This week I’m spending time with fabulous people I’ve known for a long time, some more than a dozen years. We’ve got a lot of history together, some good, some bad, some funny, some embarrassing. When we first meet up, we catch up on what’s new in everyone’s lives, what their families are up to, all the pertinent details. Once we’ve worked through all that, we start reminiscing about the past, sharing stories, maybe a little trash talking, and hilarity ensues. We remember those times fondly, with a sort of wistfulness, because things are so different today then they were then.
We often look back on the past with affection, things were simpler then, better, not the way they are today. Yet it’s only the passing of time that gives us that perspective – in reality, those good old days really weren’t that good, at least not in the way it seems at this moment.
A wise counselor once told me – as I was lamenting that I just wanted things to go back the way they used to be – that she doesn’t help people go back, she only helps them move forward. At the time, those words really irritated me, how could she not understand that I was happy back then and I wanted that feeling back?! Again, it’s only the perspective of time that has made me realize that the life I wanted back was not without issues or problems, it’s simply that they were familiar and I had built coping mechanisms for them that were comfortable. I didn’t have that same luxury with the current problems and issues I was facing.
It’s these realizations that illustrate so clearly to me how nothing has changed since Biblical times. God rescued the Israelites from slavery in Egypt – they were free! But were they thankful for their freedom?
Numbers 11:4 – 6. . . the Israelites started wailing and said, “If only we had meat to eat! 5 We remember the fish we ate in Egypt at no cost—also the cucumbers, melons, leeks, onions and garlic. 6 But now we have lost our appetite; we never see anything but this manna!”

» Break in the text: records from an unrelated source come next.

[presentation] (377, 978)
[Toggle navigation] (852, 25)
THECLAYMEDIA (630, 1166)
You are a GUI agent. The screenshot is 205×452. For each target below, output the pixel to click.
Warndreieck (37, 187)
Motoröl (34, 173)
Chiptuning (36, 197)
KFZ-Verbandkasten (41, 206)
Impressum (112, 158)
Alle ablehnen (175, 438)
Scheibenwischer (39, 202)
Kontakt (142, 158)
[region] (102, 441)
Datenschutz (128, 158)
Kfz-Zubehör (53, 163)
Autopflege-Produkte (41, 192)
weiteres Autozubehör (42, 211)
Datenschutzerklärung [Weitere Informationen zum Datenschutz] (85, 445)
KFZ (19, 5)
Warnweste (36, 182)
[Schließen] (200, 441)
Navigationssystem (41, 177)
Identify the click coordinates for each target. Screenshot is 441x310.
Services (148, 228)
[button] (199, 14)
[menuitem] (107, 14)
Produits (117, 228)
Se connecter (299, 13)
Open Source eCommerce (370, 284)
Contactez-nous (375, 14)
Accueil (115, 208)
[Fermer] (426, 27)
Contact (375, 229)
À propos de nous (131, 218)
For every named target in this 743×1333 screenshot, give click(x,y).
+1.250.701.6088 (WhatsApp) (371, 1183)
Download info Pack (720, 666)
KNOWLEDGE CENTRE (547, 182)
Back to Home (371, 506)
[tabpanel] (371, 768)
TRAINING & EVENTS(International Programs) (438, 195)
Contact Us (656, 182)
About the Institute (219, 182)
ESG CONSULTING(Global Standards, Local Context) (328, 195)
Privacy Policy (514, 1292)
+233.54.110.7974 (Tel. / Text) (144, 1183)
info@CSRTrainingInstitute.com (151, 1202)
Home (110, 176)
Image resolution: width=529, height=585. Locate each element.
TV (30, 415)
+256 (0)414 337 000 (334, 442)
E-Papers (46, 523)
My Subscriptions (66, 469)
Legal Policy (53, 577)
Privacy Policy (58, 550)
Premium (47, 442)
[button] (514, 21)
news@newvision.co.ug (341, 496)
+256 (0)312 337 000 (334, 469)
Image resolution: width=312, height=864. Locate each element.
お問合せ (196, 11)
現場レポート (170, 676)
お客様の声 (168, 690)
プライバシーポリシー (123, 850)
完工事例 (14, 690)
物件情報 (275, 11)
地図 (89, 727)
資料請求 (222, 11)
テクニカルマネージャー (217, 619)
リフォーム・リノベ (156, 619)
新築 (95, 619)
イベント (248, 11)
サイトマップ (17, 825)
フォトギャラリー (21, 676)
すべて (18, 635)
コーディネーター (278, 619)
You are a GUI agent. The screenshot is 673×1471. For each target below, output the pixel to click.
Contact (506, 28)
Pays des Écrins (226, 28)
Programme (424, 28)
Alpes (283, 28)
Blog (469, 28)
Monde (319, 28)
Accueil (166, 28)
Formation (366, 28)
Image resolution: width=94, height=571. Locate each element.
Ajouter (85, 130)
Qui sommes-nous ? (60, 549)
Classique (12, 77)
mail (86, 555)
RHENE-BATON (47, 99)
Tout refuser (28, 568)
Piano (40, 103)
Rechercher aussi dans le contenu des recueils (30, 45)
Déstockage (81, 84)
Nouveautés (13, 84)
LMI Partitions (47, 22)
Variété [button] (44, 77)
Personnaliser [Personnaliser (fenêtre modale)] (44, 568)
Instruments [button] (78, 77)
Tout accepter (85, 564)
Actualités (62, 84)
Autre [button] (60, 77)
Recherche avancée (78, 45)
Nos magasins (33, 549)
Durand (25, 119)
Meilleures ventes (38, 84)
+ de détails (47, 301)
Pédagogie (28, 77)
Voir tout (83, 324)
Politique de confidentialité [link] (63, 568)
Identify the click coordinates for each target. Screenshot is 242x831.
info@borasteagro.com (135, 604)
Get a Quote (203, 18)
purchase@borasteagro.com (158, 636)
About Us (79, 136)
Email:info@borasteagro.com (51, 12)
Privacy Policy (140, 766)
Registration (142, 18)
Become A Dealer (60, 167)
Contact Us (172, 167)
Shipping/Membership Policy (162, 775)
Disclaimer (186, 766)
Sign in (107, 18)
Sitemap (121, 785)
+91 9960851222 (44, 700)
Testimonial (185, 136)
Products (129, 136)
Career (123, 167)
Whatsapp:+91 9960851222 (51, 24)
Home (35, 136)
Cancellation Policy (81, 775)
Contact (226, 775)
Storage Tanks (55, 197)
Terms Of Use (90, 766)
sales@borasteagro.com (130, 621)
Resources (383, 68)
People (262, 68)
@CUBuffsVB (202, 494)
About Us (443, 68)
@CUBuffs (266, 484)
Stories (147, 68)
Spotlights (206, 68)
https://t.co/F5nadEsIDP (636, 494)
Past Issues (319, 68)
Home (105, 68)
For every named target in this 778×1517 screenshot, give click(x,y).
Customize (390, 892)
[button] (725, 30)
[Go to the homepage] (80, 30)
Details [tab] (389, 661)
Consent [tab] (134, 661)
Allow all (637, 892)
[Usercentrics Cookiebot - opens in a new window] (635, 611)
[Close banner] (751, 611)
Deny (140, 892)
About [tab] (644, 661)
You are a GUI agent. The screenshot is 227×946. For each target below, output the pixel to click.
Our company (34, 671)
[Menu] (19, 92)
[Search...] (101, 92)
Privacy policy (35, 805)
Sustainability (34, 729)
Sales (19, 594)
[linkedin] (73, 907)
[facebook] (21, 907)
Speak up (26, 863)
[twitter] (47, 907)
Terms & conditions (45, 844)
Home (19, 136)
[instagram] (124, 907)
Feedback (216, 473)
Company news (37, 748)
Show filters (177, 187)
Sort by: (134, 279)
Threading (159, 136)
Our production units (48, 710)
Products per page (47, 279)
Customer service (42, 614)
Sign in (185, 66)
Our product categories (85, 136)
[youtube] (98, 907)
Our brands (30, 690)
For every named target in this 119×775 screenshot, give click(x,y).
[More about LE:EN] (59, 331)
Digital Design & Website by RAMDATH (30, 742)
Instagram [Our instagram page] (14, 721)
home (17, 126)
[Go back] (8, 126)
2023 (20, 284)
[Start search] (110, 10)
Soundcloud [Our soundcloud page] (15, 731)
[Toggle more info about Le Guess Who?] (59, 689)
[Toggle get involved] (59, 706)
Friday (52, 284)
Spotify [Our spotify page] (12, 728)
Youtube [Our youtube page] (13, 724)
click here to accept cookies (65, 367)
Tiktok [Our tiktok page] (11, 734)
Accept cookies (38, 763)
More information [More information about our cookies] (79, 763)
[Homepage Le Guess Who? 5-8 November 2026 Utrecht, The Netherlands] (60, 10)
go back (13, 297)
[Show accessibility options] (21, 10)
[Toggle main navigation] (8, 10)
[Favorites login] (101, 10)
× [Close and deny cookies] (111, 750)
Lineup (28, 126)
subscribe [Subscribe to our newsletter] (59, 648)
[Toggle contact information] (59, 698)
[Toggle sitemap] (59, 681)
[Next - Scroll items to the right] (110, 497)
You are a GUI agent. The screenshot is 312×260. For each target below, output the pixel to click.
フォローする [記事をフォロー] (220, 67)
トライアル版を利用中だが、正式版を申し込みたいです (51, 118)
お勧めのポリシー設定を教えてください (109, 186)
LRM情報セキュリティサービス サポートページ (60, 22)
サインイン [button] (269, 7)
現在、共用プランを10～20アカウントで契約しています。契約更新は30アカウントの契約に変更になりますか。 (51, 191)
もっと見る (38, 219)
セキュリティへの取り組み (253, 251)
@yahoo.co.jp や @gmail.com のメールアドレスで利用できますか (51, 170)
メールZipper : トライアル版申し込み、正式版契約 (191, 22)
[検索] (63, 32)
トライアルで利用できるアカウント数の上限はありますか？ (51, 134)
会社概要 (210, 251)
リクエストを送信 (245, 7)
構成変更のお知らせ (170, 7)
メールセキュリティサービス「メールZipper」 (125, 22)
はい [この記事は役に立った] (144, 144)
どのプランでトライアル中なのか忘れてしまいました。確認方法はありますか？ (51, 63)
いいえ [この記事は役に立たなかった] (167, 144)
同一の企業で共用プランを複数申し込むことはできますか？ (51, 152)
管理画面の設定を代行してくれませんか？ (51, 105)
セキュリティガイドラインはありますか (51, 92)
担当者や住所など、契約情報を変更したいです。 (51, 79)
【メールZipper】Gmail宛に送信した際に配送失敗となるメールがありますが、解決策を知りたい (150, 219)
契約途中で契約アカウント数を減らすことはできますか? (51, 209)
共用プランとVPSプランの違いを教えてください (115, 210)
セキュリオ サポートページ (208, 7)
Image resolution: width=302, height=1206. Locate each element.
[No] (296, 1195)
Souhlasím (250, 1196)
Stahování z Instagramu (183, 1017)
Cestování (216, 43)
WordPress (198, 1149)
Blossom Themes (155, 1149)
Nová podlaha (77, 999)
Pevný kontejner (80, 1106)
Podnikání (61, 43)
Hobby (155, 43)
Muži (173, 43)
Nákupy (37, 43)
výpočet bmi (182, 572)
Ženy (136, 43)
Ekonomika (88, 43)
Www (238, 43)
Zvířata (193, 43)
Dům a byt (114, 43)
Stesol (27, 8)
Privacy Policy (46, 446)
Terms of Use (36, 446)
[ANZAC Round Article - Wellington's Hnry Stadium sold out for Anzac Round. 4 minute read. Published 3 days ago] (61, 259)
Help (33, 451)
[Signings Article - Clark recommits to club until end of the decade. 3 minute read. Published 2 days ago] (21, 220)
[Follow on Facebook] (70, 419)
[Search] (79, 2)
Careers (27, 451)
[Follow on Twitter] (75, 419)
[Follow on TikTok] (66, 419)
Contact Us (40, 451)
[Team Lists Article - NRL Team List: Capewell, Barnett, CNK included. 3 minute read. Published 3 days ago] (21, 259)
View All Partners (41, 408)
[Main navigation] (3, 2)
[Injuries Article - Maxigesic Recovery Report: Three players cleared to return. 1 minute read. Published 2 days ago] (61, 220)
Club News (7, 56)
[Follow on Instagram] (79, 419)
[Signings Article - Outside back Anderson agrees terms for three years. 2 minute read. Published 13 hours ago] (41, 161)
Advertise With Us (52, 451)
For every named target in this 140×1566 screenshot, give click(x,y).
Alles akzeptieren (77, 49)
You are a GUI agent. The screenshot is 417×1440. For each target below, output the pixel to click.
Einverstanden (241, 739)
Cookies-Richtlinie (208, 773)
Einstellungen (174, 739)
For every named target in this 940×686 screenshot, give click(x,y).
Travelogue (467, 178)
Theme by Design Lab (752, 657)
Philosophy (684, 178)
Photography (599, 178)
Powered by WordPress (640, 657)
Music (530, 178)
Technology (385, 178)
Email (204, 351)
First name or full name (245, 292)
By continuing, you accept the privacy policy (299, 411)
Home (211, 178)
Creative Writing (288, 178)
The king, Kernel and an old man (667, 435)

In addition to their freedom, all of their physical needs are met. They have silver and gold that was given to them by their Egyptian neighbors. But they are wailing because things just aren’t the way they used to be. They’d forgotten their harsh treatment as slaves, how the king had ordered the murder of all of their sons – they only remembered the free food from the all-you-can-eat buffet.
So it is with me. I tend to want to go back to what was before because it’s much more comfortable than the hard thing I’m going through or the uncertainty of what might happen in the future. I want what’s familiar because I’m under the delusion that in this familiarity I might have some semblance of control.
It’s been great to be able to relive the history of my relationship with these fine people, but what I’ve enjoyed even more are the new memories that we’ve made together this week. We can’t go back to what we had before, but we can forge ahead and create a new thing.
Do you find yourself wishing you could go back to a certain point in time and stay there? Maybe it’s time to walk away from the past and venture into the unknown that just might be the promised land.